Bill O’Reilly: Fox News Did Tucker Carlson ‘a Favor’ in Firing

Bill O’Reilly: Fox News Did Tucker Carlson ‘a Favor’ in Firing
Television host Bill O'Reilly at Four Seasons Restaurant in N.Y.C., on April 6, 2016. (Ilya S. Savenok/Getty Images)

Bill O’Reilly predicted Wednesday that Tucker Carlson is going to make a fortune now that he’s able to pursue an independent career without having to answer to a larger corporate structure.

O’Reilly, who hosted his own show on Fox News, “The O’Reilly Factor,” until parting ways with the network in 2017, said during an interview with WMAL’s Larry O’Connor on April 26 that the cable channel did Carlson “a favor” in firing him.

“I mean, my life is so much better now than it was six years ago when I had to deal with all this stuff,” O’Reilly said. “They did him a favor. He’s gonna make a lot of money.”

“Carlson is a talented broadcaster,” he added. “He’s got a big following. He’ll go into the independent news or analysis industry, which I started six years ago. Ironically, it was to the week six years ago that I left Fox News. And he’ll make a bloody fortune. Because he’s interesting to listen to.”

The 53-year-old host of the popular primetime show “Tucker Carlson Tonight” parted ways with the cable news network on Monday despite consistently garnering one of the network’s largest audience bases.

O’Reilly, sharing his view on Carlson’s Fox News exit, said “litigation” and several pending lawsuits against the host were the reason for his sudden departure.

“Litigation was the reason,” O’Reilly indicated. “There are a number of lawsuits pending and then more coming, where Mr. Carlson is going to be involved, particularly the one where he had a spy in his organization and she taped him and his staff and filed a suit in Manhattan. And the lawyer representing her, I understand, is, you know, saying, ‘Well, if you don’t pay us a lot of money, we’re gonna release the tapes.'”

O’Reilly was referring to Abby Grossberg, who was the head of booking for Carlson for several months. Grossberg has filed a lawsuit that alleged Carlson fostered a hostile work environment among his staff. She further claimed that she was subjected to vulgar comments while she worked in the Fox News office in New York.

◆ INFORMATION SUPPLIED:
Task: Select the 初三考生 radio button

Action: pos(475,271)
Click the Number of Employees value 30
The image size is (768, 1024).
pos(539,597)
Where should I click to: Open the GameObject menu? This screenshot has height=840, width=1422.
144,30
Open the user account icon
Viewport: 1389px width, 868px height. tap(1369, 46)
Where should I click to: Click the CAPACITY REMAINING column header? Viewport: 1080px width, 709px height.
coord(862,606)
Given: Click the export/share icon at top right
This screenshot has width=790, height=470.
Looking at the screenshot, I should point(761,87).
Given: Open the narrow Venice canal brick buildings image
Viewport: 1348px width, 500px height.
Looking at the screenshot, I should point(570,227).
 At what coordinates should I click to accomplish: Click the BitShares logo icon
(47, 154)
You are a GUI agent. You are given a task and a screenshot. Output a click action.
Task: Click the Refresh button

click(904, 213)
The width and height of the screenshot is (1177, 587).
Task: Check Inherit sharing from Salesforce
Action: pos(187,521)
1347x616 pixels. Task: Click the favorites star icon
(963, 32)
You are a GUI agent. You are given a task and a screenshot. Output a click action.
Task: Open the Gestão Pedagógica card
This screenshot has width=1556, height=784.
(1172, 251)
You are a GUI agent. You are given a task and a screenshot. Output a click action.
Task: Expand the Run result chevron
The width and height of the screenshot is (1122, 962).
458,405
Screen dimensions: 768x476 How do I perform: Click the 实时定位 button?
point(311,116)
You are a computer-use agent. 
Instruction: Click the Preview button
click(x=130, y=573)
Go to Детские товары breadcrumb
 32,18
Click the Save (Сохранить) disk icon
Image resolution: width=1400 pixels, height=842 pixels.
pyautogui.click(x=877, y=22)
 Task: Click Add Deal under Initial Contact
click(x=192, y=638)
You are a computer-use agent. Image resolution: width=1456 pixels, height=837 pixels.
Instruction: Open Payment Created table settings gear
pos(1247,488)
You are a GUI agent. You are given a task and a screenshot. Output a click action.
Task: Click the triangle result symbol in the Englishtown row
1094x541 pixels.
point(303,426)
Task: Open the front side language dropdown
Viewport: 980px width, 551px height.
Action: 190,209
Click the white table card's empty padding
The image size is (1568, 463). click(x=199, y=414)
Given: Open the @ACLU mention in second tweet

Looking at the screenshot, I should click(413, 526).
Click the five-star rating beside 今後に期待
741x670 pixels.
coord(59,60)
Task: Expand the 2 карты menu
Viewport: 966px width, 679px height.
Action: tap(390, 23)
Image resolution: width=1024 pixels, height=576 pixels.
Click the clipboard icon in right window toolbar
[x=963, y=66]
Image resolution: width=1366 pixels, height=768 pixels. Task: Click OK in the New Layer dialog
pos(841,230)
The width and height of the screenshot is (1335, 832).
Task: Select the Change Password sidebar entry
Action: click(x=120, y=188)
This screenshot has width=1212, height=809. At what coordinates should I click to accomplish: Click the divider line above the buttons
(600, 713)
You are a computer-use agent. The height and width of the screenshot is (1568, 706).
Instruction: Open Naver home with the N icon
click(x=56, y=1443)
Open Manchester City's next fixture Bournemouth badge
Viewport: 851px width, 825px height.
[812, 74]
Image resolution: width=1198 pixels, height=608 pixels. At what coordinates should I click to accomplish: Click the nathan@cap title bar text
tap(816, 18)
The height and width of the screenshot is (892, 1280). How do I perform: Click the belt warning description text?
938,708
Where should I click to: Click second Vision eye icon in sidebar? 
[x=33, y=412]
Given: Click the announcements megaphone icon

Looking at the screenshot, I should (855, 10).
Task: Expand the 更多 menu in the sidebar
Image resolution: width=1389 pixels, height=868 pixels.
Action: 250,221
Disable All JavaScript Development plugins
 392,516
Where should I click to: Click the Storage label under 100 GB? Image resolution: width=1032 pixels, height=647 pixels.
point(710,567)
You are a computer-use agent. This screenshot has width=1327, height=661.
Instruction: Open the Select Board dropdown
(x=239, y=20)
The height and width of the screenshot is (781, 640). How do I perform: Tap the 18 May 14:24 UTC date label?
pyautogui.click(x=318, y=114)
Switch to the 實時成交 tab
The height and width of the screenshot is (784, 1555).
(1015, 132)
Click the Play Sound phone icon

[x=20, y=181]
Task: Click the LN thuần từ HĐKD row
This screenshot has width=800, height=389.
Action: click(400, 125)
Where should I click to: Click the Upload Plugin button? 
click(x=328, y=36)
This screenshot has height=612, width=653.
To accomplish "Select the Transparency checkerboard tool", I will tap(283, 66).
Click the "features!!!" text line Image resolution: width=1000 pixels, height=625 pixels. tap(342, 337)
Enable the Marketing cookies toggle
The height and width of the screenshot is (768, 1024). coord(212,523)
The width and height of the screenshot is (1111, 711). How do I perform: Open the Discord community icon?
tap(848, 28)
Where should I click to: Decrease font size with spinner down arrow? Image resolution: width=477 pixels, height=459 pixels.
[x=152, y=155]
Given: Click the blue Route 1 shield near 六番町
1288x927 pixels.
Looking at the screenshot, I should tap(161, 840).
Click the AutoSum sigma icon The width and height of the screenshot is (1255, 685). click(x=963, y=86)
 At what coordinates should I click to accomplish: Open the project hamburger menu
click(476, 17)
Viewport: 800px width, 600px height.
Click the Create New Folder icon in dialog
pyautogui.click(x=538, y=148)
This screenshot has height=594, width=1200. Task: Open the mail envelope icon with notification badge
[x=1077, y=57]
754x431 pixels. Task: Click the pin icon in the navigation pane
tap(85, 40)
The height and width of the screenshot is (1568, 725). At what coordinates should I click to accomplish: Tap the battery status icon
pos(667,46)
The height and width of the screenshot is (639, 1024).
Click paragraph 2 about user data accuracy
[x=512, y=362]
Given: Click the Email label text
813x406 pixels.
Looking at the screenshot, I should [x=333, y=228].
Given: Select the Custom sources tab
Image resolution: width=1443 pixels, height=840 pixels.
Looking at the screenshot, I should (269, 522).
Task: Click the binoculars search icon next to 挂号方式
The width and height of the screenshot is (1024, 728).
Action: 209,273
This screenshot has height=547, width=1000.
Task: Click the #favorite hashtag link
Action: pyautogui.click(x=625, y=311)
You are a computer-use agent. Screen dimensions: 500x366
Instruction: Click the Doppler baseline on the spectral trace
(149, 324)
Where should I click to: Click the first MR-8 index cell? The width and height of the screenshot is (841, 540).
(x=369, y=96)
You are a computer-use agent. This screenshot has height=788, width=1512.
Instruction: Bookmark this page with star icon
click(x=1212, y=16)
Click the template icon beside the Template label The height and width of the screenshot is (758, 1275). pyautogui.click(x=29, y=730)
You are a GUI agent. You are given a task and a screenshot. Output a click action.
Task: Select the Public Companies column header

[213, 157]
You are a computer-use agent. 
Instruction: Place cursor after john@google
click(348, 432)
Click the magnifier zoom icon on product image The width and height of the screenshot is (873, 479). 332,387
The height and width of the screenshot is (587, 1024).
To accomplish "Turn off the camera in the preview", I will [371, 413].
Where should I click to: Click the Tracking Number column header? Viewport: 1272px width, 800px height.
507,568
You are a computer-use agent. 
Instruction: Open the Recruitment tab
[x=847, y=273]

◆ WORK TASK 1: Write out the part of the O'Reilly article that opens with the words containing "The 53-year-old host" and closes with "his sudden departure.".
◆ WORK TASK 2: In the O'Reilly article, why does O'Reilly expect Carlson to "make a bloody fortune"?
◆ WORK TASK 3: Translate this sentence from the O'Reilly article into Spanish: "O’Reilly was referring to Abby Grossberg, who was the head of booking for Carlson for several months."

◆ FINAL ANSWER 1:
The 53-year-old host of the popular primetime show “Tucker Carlson Tonight” parted ways with the cable news network on Monday despite consistently garnering one of the network’s largest audience bases.

O’Reilly, sharing his view on Carlson’s Fox News exit, said “litigation” and several pending lawsuits against the host were the reason for his sudden departure.

◆ FINAL ANSWER 2: O'Reilly calls Carlson a talented broadcaster with a big following who will move into the independent news or analysis industry, free of a larger corporate structure. He says Carlson will make a fortune there because he is interesting to listen to.

◆ FINAL ANSWER 3: O’Reilly se refería a Abby Grossberg, quien fue la jefa de contratación de invitados de Carlson durante varios meses.